The No.21 Glider H.C.U returned in Oct.1944, by then using Albemarles to tow the Horsa gliders, as there was still a requirement for more glider pilots to replace those lost on the Continent. The H.C.U continued with its training program even for a while after the war ended, and only departed for Elsham Wolds on the 31st of December 1945.
The station then became part of Transport Command and the first unit to be based here was the Transport Command Development Unit which experimented with such aircraft as Dakotas, Liberators, Yorks and Stirlings, but later received Hastings and Valettas, all being used for loading trials etc.,
From Sept 46 to Aug 47 there was also No.297 Sqdn in residence with its transport version of the Halifax, engaged in the transpotation of equipment overseas. However, on the 30th of June 1949 the T.C.D.U left for Abingdon and Brize Norton was again taken over by Flying Training Command.
A mixture of Harvards flown by the Central Flying School, or Mosquitoes flown by No.204 Advanced Flying School, pounded the circuit until June 1950, when the station became one of around 40 airfields in England to be handed over to the American Air Force.
This move meant the closure of No.6 M.U who had to disband and move their vast stocks of Meteors and Spitfires by the end of December 1951. During that past 18 months a major lengthening of the runway and other improvements had taken place in readiness for the huge American jet bomber force.
From June 1952 through to March 1965 several American bomber and flight re-fuelling squadrons had been in residence, commencing with B29 Super Fortress, B36 ten engine bombers, followed by B47 and B50 Strato Jet Bombers, and finally the B58 Hustlers and their attendant KC135 (modified Boeing 707) aerial tankers.
With the slow run down of the American Air Force in England they gave up the station and R.A.F. Transport Command took over again in April 1965, and immediately built a super large hangar to house the huge Belfast transport aircraft. By July 1967 all was ready when No.53 Sqdn arrived with these large new aircraft. Alongside came another squadron (No.10) equipped with the troop carrying VC.10 which were converted airliners. Also present during this era was 241 O.C.U converting crews onto Britannia and Comet troop carrying airliners.
The mighty Belfasts were disposed of in September 1976 but their places had already been taken by No.115 Squadron who arrived in February 1975 with four-engine Argosies (later Andovers) which were employed in radio and radar calibration duties. However, this seems to have over stretched resources because this squadron left for Benson in 1983.

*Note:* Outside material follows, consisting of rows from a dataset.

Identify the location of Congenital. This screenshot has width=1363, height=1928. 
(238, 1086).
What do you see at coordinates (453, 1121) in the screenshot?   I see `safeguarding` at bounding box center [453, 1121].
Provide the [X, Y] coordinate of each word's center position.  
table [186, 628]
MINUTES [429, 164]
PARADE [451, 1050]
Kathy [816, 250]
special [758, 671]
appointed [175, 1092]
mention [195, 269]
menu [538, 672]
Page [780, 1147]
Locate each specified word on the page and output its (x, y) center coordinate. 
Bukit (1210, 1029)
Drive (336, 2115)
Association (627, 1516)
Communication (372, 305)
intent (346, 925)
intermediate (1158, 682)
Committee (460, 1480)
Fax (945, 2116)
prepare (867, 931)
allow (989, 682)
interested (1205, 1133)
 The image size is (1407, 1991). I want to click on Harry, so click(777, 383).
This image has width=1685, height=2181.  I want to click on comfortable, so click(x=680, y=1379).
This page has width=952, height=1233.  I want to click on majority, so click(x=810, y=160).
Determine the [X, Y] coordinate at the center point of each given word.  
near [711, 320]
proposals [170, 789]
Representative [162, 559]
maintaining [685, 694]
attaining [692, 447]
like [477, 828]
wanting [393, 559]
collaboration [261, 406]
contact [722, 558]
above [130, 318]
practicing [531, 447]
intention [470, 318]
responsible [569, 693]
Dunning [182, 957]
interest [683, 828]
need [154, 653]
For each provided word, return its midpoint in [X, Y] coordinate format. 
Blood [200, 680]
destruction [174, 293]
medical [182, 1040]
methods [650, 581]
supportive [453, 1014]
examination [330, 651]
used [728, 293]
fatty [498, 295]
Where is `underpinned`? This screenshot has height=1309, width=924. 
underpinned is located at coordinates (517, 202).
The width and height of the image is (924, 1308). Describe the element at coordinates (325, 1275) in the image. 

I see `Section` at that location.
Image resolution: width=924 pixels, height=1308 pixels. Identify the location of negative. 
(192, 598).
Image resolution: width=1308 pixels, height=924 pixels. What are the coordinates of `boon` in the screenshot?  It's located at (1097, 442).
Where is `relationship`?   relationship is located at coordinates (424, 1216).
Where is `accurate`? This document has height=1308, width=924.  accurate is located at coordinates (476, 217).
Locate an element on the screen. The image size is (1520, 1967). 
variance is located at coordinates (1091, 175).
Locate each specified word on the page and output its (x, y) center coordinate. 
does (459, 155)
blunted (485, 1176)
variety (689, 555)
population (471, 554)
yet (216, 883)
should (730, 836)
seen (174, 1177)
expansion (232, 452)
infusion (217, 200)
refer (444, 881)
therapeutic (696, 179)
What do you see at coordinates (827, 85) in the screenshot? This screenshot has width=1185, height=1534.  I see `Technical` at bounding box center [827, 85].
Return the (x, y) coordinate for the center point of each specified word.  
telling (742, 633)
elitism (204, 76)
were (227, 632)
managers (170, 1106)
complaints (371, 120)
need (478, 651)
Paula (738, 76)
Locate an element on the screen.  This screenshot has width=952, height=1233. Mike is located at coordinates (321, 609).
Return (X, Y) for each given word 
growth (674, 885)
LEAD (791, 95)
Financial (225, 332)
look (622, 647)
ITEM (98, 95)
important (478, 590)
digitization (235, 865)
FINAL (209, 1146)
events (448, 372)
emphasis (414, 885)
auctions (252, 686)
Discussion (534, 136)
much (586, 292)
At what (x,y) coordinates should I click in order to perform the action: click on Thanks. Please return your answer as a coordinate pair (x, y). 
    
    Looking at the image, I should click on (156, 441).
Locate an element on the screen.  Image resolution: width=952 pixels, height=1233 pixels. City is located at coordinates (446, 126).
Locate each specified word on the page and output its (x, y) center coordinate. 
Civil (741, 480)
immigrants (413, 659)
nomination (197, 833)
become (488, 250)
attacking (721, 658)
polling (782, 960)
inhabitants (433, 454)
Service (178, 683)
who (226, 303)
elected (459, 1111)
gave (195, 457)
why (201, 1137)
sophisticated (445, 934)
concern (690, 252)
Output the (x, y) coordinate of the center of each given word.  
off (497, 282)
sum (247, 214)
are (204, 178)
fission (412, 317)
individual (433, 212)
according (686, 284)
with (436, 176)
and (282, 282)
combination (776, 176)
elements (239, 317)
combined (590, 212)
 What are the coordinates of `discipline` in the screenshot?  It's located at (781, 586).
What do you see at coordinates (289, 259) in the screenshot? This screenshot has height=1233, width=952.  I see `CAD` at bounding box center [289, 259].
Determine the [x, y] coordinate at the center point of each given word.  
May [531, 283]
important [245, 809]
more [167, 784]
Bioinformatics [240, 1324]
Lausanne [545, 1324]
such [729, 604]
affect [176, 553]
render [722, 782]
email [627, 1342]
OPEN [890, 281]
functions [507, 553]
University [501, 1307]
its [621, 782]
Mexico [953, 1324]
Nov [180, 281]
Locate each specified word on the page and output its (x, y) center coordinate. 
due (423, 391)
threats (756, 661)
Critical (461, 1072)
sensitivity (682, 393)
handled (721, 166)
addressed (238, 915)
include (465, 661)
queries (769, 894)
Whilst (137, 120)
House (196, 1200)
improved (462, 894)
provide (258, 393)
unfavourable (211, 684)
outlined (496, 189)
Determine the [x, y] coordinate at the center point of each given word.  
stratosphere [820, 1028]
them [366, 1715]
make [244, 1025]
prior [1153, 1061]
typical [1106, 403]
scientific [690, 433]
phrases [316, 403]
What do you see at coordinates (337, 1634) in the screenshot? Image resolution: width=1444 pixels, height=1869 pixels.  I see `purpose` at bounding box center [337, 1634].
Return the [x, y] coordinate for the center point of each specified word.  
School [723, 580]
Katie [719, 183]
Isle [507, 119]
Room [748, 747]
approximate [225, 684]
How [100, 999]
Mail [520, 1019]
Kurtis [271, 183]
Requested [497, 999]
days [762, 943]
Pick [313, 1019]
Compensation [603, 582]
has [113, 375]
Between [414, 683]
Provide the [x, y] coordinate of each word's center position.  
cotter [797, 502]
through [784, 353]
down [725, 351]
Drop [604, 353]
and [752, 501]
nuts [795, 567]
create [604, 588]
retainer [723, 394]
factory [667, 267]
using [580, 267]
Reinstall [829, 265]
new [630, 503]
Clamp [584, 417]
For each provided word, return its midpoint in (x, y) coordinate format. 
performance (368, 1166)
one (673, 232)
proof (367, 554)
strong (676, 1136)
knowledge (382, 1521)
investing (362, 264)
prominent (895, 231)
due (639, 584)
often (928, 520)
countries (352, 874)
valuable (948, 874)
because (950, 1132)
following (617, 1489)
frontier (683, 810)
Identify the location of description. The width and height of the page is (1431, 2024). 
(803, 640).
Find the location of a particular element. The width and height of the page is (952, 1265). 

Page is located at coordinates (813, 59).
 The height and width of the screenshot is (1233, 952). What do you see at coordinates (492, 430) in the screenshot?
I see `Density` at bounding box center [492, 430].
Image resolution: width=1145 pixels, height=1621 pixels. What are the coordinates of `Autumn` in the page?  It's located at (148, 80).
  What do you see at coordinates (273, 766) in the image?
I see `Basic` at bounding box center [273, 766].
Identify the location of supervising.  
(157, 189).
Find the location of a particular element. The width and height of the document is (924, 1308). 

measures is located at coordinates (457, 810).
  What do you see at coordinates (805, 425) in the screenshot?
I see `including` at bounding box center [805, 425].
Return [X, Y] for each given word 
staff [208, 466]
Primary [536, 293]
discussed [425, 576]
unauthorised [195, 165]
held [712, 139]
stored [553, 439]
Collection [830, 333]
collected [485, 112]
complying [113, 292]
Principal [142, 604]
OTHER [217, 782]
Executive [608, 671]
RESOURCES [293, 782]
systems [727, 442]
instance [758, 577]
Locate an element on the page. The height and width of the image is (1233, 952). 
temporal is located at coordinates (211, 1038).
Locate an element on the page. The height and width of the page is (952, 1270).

When Abingdon closed in 1976 Brize Norton also became the home of the No.1 Parachute Training School which continues to function here on a limited scale into the mid 1990s with its display team the Falcans. Thanks chiefly to the American developments of the 1950s, the station has become the R.A.F’s main military transport and overseas passenger terminal. At the time of writing in 1995 it still has two resident squadrons equipped with VC10s and converted Tristar airliners, dashing all over the world.
Note: Since this article was written it has been decided that Brize Norton will host the newly reformed 99 Squadron who will be operating four C17 giant transport aircraft commencing in early 2001.